- [EXERCISE]:
Copy each of the records below word for word, leaving out the pictures.

- [ITEMS]:
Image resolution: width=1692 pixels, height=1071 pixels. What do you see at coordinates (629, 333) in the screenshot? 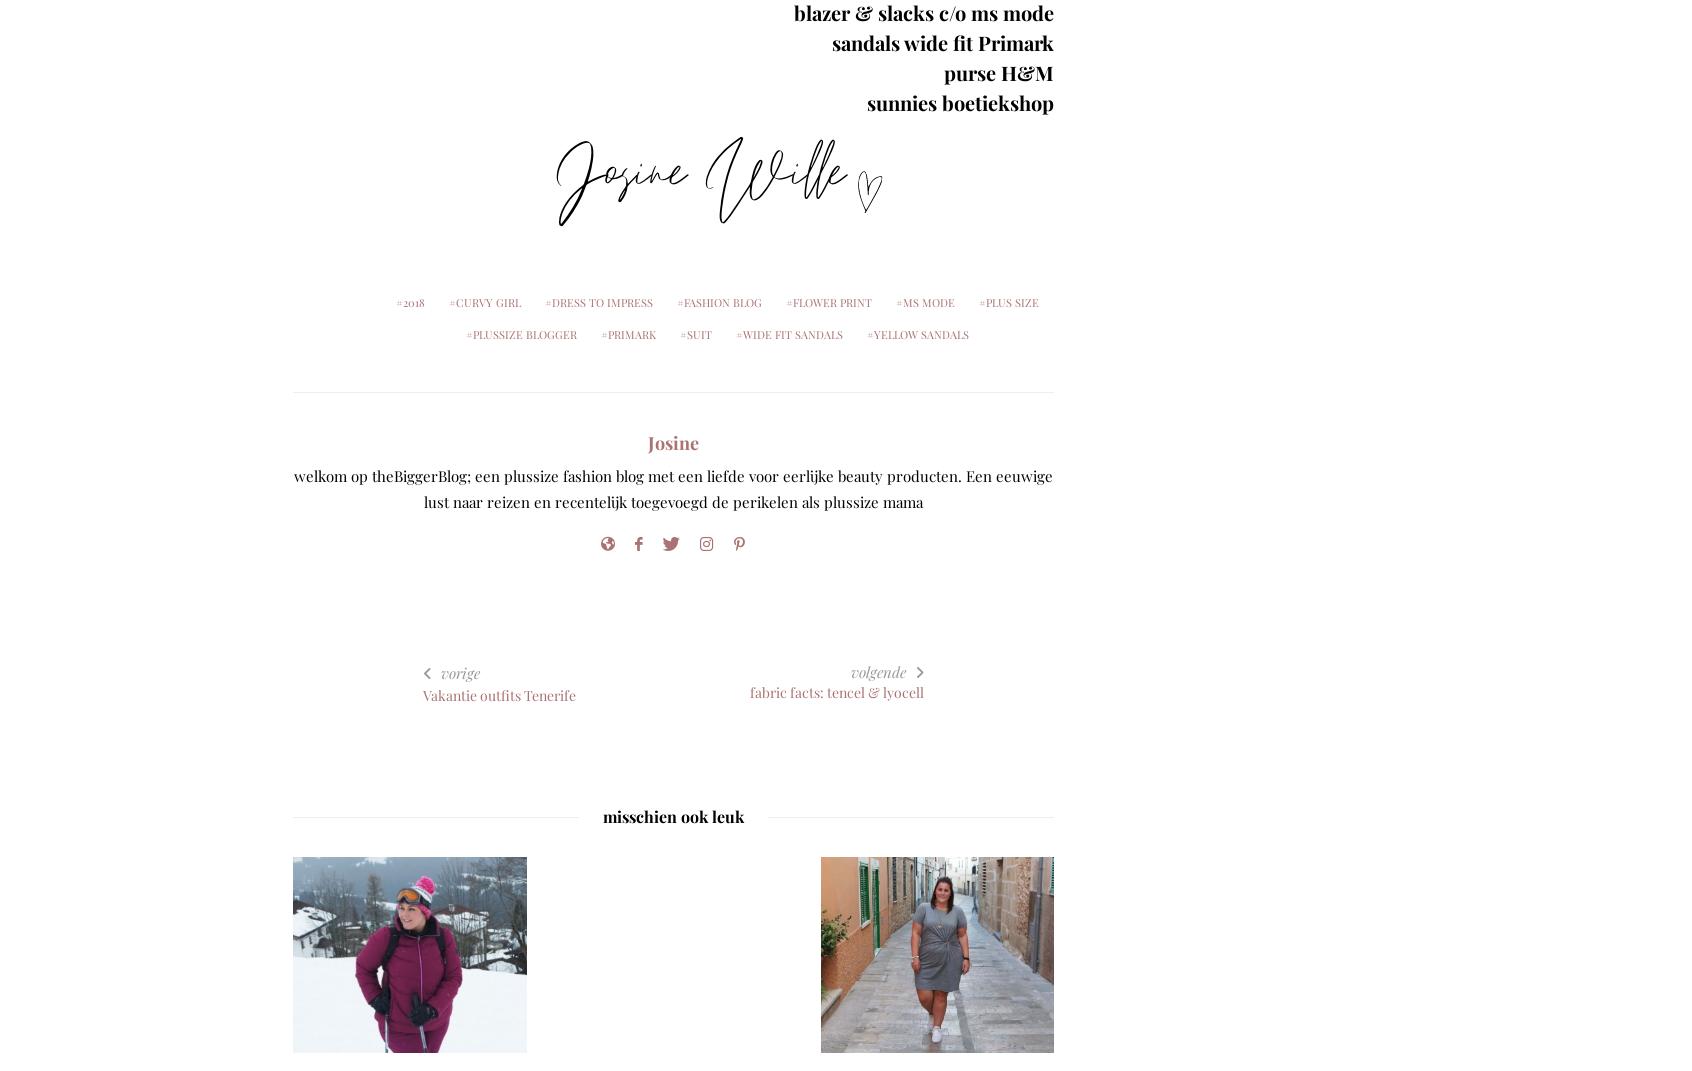
I see `'Primark'` at bounding box center [629, 333].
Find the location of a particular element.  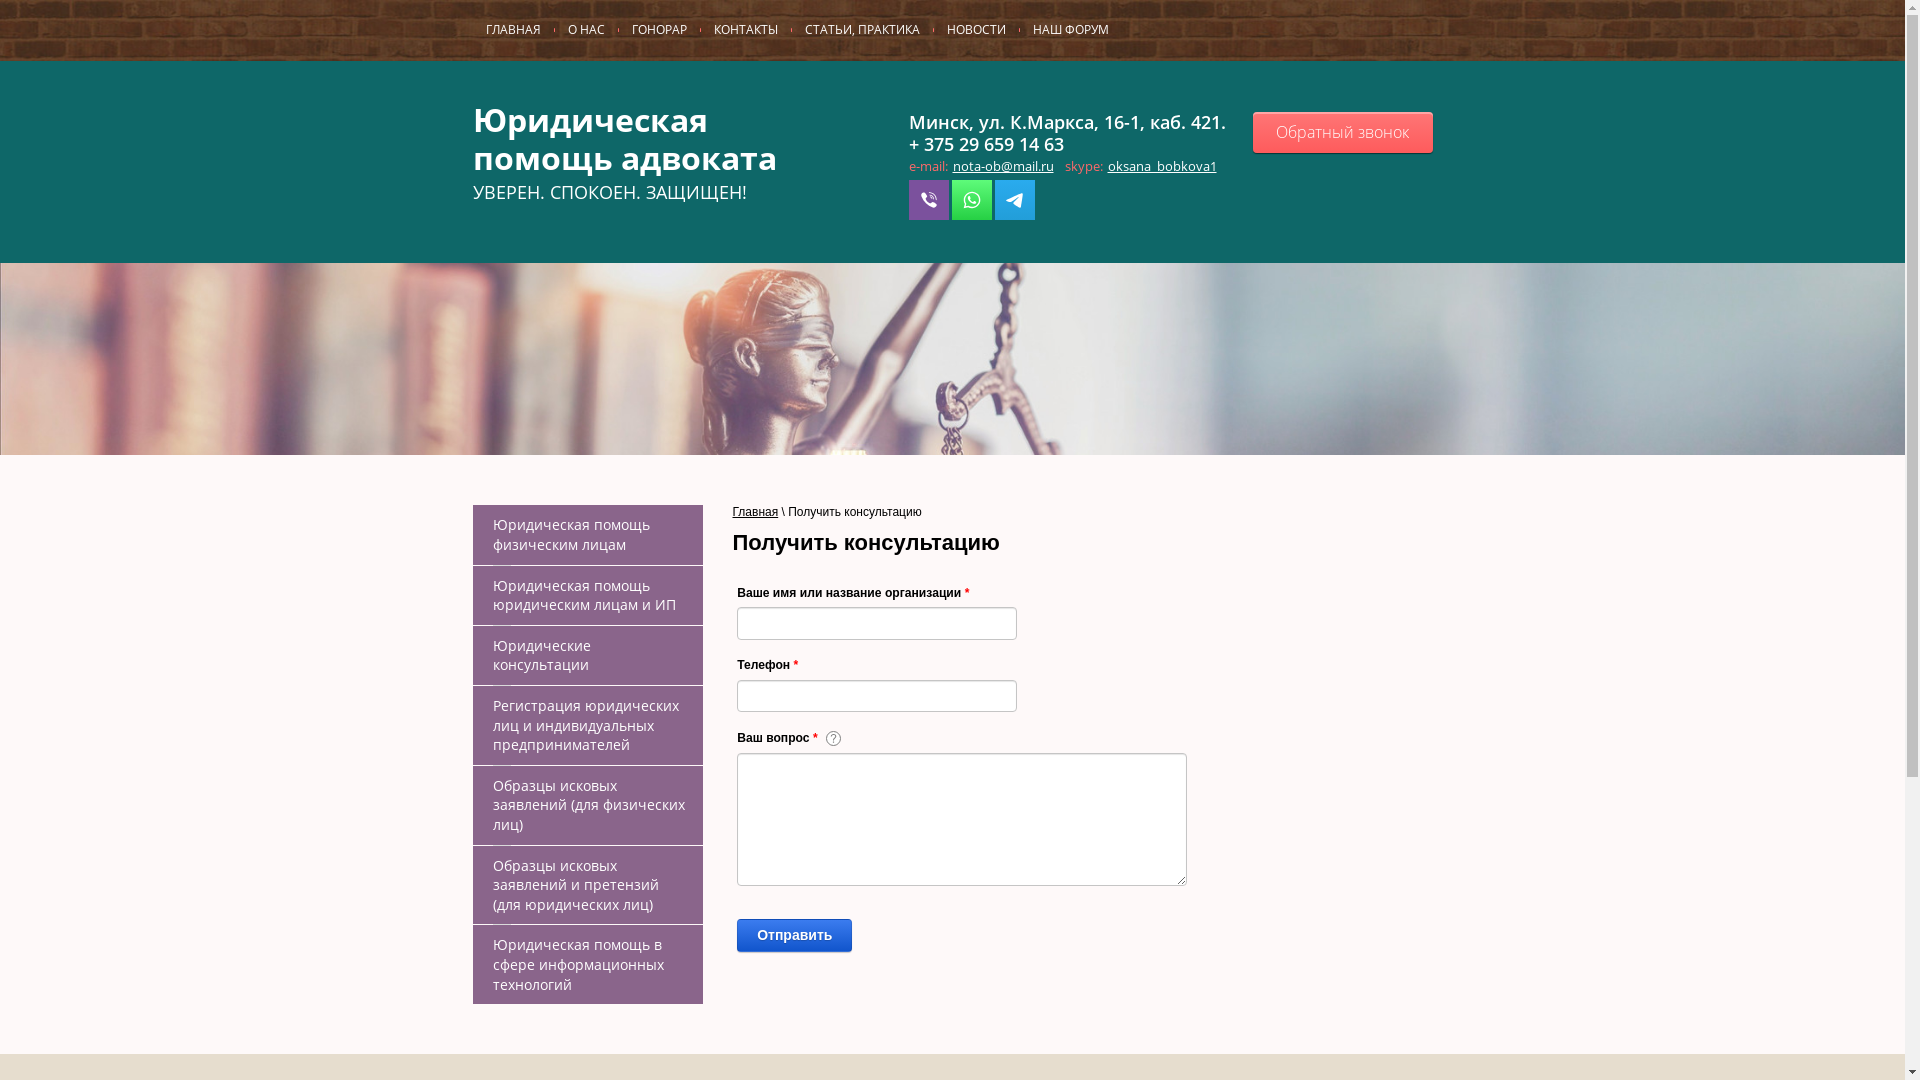

'nota-ob@mail.ru' is located at coordinates (1002, 164).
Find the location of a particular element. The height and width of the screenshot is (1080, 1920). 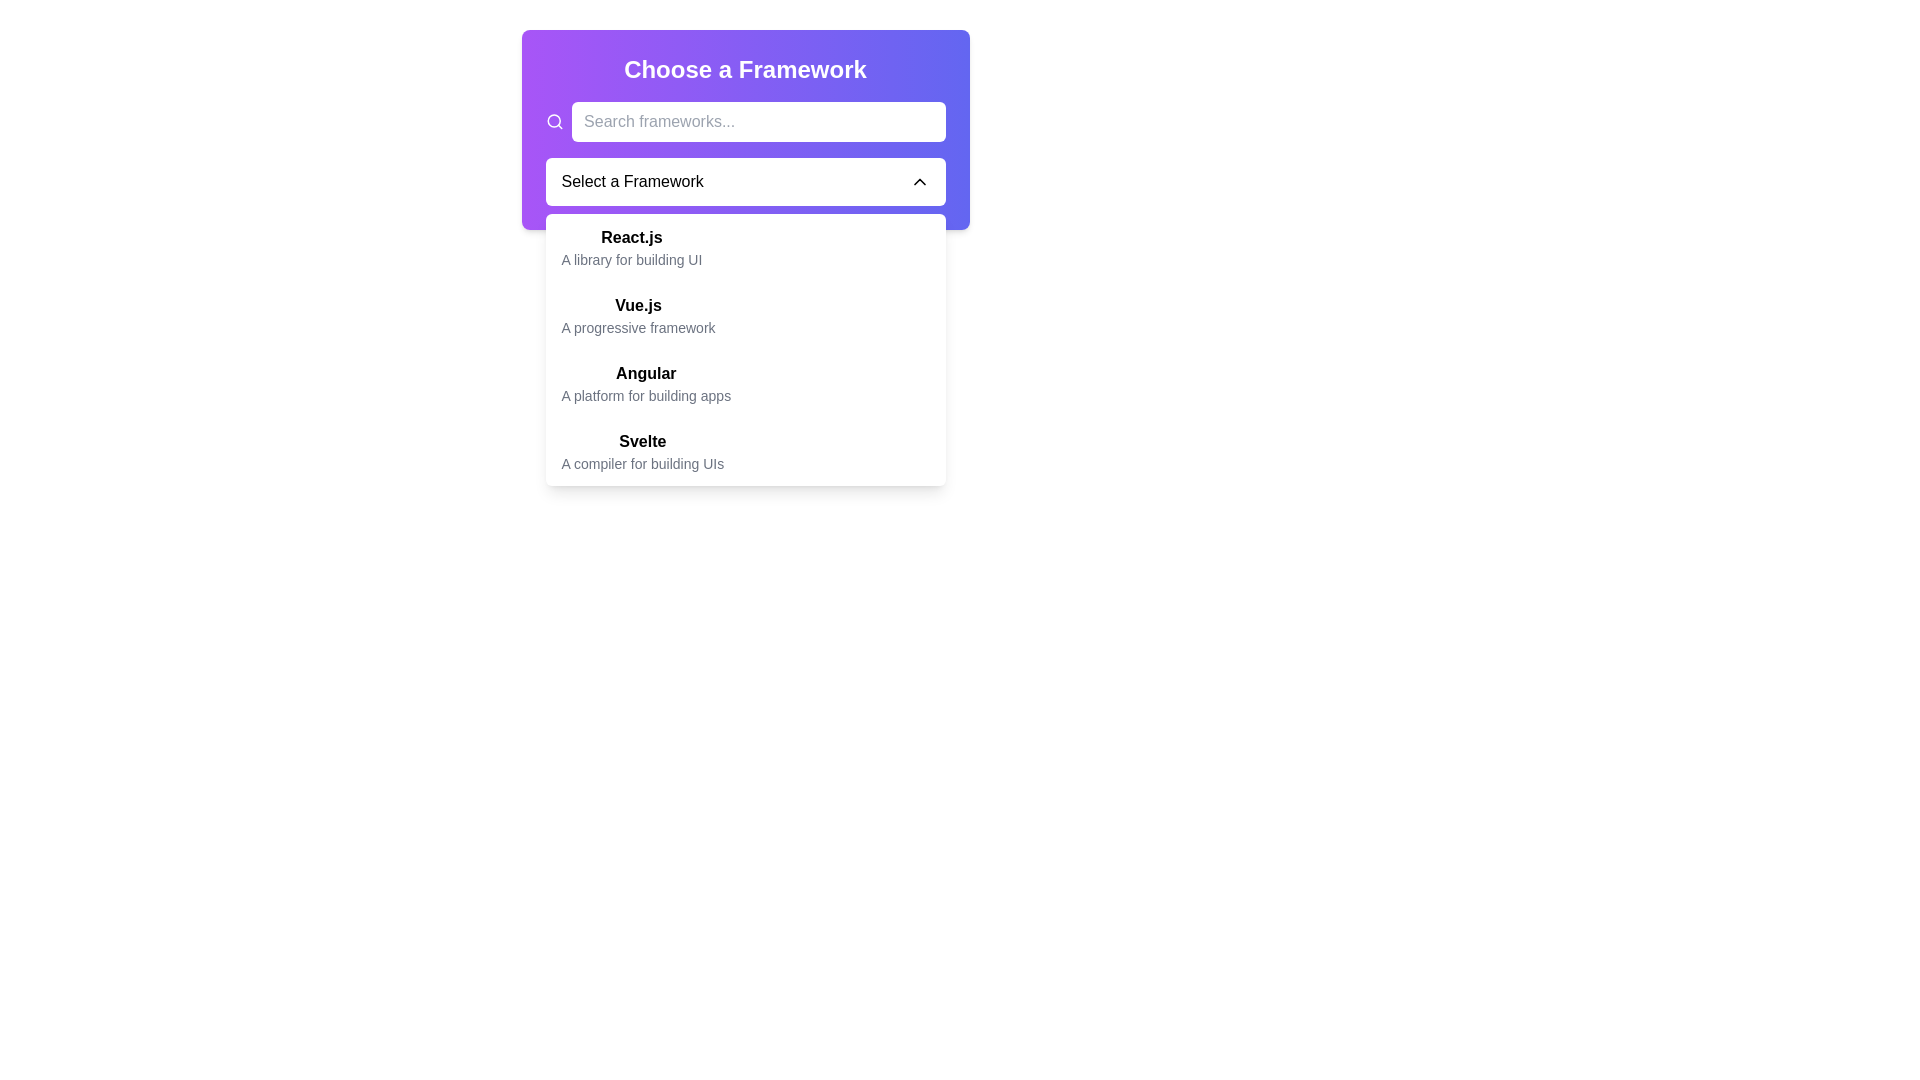

the list item containing the text 'Svelte' is located at coordinates (642, 451).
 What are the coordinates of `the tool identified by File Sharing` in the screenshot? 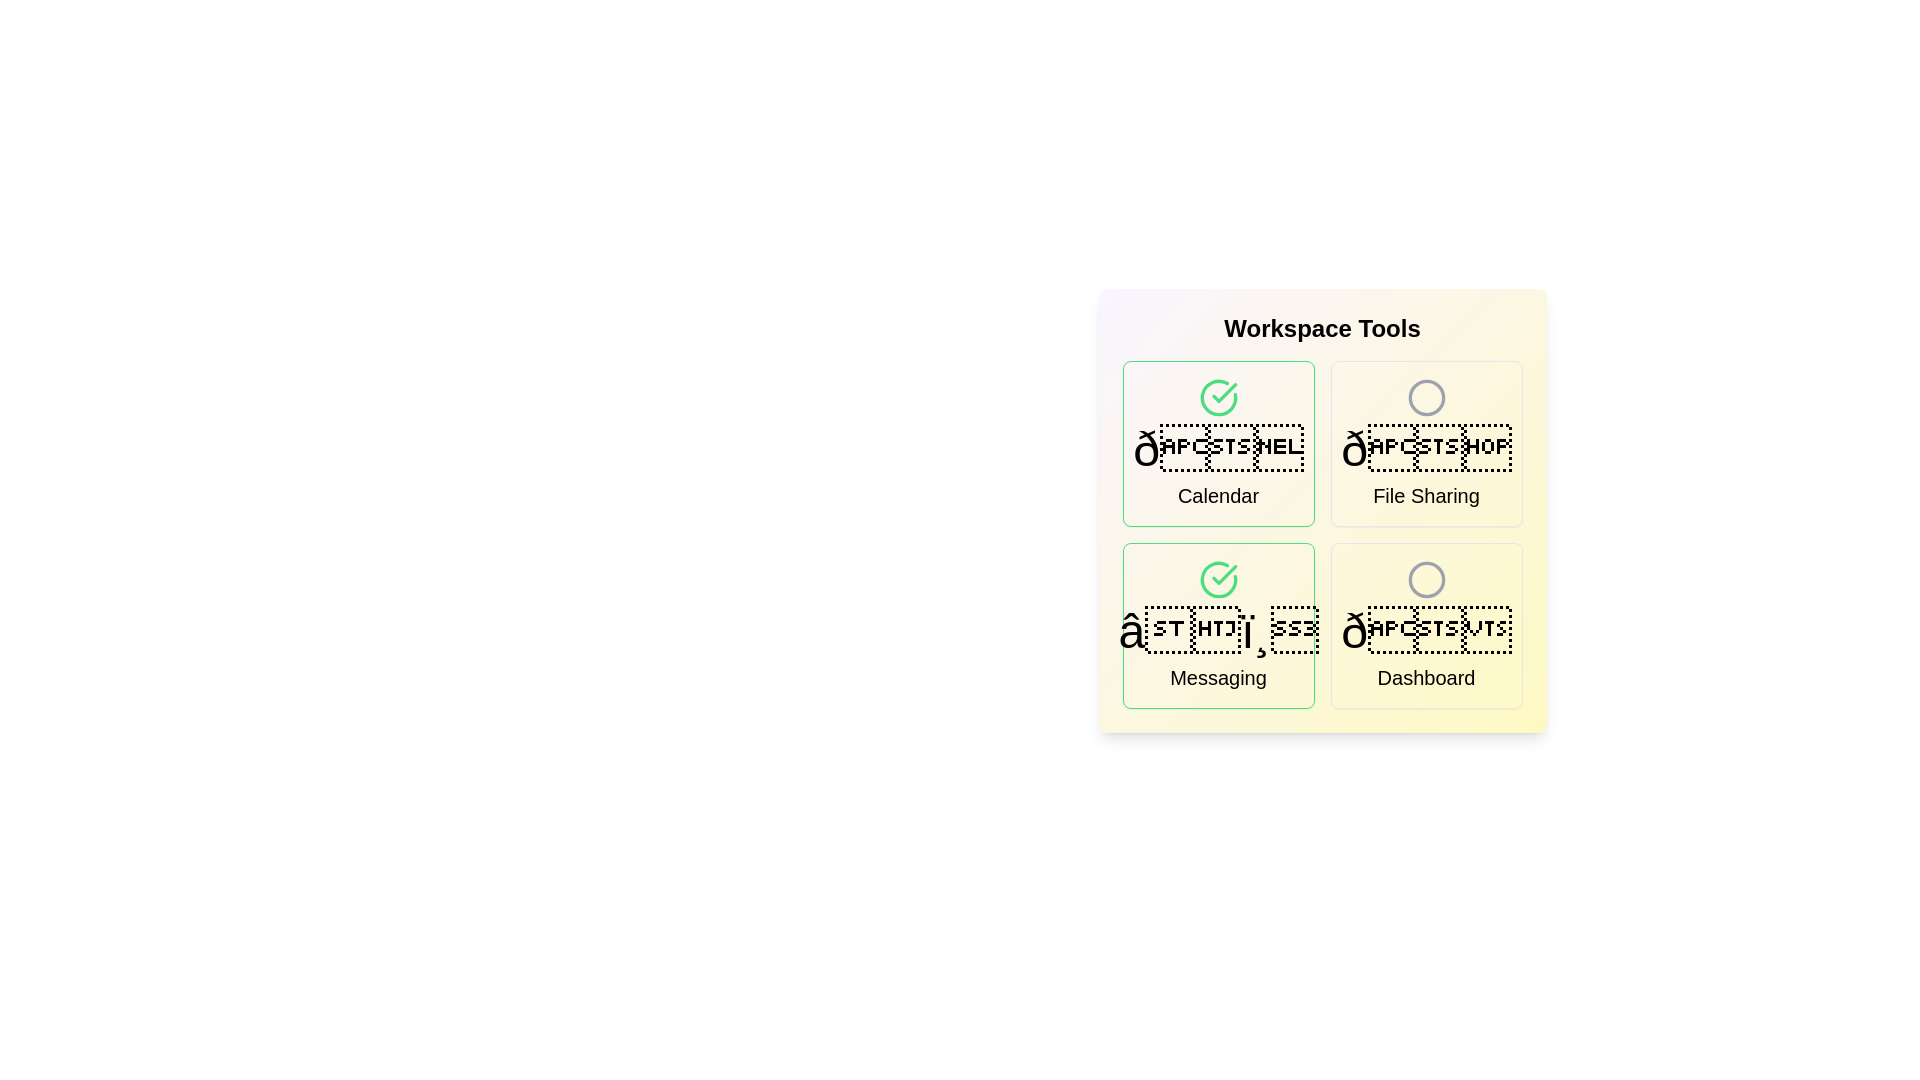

- [TASK RESPONSE]:
Image resolution: width=1692 pixels, height=1071 pixels. What do you see at coordinates (629, 333) in the screenshot? 
I see `'Primark'` at bounding box center [629, 333].
Find the location of a particular element.  

'nota-ob@mail.ru' is located at coordinates (1002, 164).
Find the location of a particular element. The height and width of the screenshot is (1080, 1920). 

the list item containing the text 'Svelte' is located at coordinates (642, 451).
 What are the coordinates of `the tool identified by File Sharing` in the screenshot? 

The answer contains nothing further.